1917 American silent drama film

The Apple Tree Girl or The Apple-Tree Girl is a 1917 American silent drama film directed by Alan Crosland and starring Shirley Mason, Raymond McKee and Jessie Stevens.

== Plot ==
Charlotte Marlin grew up on a farm in Connecticut near Micah's apple tree, which was said to have turned from pale green to spotted red when a peddler was buried under it. After losing her parents, Charlotte moves in with her aunt and cousin Margaret, who is considered attractive. She befriends Neil Kennedy, a hardworking college student from a modest background. Despite her academic achievements, Charlotte feels overshadowed by Margaret's popularity and leading role in a school play. Driven by jealousy, Charlotte sets out to win everyone's favor, achieve fame, and marry a millionaire.

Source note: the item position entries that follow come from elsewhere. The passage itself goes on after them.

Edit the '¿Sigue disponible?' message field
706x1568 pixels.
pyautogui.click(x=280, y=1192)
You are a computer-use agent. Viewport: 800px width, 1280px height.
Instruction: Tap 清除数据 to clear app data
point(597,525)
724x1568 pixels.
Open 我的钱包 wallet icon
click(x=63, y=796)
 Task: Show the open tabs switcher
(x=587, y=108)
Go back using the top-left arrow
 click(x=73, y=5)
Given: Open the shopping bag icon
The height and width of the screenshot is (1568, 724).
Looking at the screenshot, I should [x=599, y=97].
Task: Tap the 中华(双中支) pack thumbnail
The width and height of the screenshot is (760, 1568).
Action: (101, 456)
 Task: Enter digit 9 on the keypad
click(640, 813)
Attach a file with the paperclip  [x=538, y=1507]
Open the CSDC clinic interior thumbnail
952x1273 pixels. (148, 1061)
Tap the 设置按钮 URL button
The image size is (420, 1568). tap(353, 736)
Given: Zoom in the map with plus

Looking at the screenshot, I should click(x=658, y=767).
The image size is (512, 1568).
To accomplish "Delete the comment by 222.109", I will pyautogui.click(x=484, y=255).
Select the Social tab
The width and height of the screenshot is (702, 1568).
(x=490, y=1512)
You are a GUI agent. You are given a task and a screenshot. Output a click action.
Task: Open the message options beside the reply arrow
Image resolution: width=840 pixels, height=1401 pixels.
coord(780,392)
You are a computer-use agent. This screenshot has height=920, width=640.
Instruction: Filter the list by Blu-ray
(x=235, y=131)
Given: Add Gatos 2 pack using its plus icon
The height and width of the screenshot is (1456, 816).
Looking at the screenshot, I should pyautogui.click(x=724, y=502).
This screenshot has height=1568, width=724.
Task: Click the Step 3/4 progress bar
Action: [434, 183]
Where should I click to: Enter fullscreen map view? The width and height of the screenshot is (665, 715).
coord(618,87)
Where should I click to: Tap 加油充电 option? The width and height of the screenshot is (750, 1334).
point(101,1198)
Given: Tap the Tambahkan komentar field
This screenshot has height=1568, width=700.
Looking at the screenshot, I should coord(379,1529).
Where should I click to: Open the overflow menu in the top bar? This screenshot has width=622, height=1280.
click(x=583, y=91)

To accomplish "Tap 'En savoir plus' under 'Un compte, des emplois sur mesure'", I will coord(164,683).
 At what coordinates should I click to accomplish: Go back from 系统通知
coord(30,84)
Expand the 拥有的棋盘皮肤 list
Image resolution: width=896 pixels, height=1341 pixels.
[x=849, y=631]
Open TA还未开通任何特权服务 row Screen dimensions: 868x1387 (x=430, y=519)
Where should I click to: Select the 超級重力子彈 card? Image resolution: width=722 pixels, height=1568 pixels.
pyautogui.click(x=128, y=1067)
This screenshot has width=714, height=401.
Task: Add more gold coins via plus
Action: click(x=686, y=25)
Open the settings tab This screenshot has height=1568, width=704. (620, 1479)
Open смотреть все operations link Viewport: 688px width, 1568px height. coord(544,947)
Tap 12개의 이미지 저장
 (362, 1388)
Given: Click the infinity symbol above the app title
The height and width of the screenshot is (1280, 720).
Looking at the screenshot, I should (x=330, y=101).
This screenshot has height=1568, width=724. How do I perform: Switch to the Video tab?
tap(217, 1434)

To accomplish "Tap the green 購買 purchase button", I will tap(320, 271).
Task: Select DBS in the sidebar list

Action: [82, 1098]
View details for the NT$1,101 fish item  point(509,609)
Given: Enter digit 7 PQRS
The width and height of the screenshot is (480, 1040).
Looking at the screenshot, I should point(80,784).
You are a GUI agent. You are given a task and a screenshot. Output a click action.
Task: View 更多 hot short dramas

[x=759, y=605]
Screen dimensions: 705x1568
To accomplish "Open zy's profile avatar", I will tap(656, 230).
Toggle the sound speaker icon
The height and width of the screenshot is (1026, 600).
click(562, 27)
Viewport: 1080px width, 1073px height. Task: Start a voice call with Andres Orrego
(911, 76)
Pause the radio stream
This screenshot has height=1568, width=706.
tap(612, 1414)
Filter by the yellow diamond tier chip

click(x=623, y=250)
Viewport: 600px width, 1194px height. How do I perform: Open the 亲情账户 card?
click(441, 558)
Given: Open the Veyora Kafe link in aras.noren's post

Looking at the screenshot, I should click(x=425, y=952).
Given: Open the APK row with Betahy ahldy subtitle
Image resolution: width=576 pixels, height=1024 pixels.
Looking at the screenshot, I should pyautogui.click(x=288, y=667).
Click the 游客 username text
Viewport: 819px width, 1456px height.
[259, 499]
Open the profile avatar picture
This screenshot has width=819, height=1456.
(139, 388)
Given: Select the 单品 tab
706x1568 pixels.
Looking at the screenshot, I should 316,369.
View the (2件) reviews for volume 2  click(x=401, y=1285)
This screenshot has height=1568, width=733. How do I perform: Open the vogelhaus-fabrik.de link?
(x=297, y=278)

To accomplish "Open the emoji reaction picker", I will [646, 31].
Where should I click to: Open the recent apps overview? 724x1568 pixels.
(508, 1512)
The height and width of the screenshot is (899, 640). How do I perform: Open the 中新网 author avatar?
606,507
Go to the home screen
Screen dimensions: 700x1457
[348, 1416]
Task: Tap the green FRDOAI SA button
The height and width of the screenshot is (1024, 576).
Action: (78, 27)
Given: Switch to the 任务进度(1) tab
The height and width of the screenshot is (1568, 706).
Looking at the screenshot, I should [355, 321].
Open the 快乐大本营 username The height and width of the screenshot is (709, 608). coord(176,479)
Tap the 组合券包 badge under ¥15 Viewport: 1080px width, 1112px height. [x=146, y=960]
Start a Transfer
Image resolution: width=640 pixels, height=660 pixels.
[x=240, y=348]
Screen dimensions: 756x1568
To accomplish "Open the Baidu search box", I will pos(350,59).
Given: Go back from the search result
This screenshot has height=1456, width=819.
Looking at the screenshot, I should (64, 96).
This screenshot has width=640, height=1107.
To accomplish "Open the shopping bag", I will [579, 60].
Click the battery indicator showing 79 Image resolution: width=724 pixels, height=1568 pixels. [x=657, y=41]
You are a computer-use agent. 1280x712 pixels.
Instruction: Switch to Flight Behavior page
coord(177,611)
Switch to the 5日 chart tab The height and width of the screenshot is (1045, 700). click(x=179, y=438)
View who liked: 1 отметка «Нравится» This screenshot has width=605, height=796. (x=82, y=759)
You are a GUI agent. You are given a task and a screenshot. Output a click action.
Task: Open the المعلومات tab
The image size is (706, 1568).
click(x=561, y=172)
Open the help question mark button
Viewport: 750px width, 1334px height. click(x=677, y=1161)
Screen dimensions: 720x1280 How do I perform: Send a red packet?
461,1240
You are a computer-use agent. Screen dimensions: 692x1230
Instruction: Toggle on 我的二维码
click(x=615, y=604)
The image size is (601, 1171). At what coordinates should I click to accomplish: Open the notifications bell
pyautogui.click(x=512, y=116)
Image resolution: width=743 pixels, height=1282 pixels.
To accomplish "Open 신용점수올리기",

In her quest to be liked by all, Charlotte adopts a friendly demeanor towards everyone she encounters. In her pursuit of fame, she takes up golf and eventually becomes the champion of a prestigious tournament. However, when she accidentally injures wealthy Perry Graham with a golf ball and cares for him during his recovery, she realizes her true feelings lie with Neil, who has now become a promising doctor.

==Cast==
- Shirley Mason as Charlotte Marlin
- Joyce Fair as Margaret Pennington
- Jessie Stevens as Ma'me Bazin
- Raymond McKee as Neil Kennedy
- Edward Coleman as Willis Hayland
- Mabel Guilford as Lady Standish
- Graham Doubble as Bannister Hughes
- Harry Hollingsworth as Perry Graham
- Andy Clark as Peter
- Mabel Strickland as Grace Pennington
- William Wadsworth as Philip Pennington

==Bibliography==
- Goble, Alan. The Complete Index to Literary Sources in Film. Walter de Gruyter, 1999.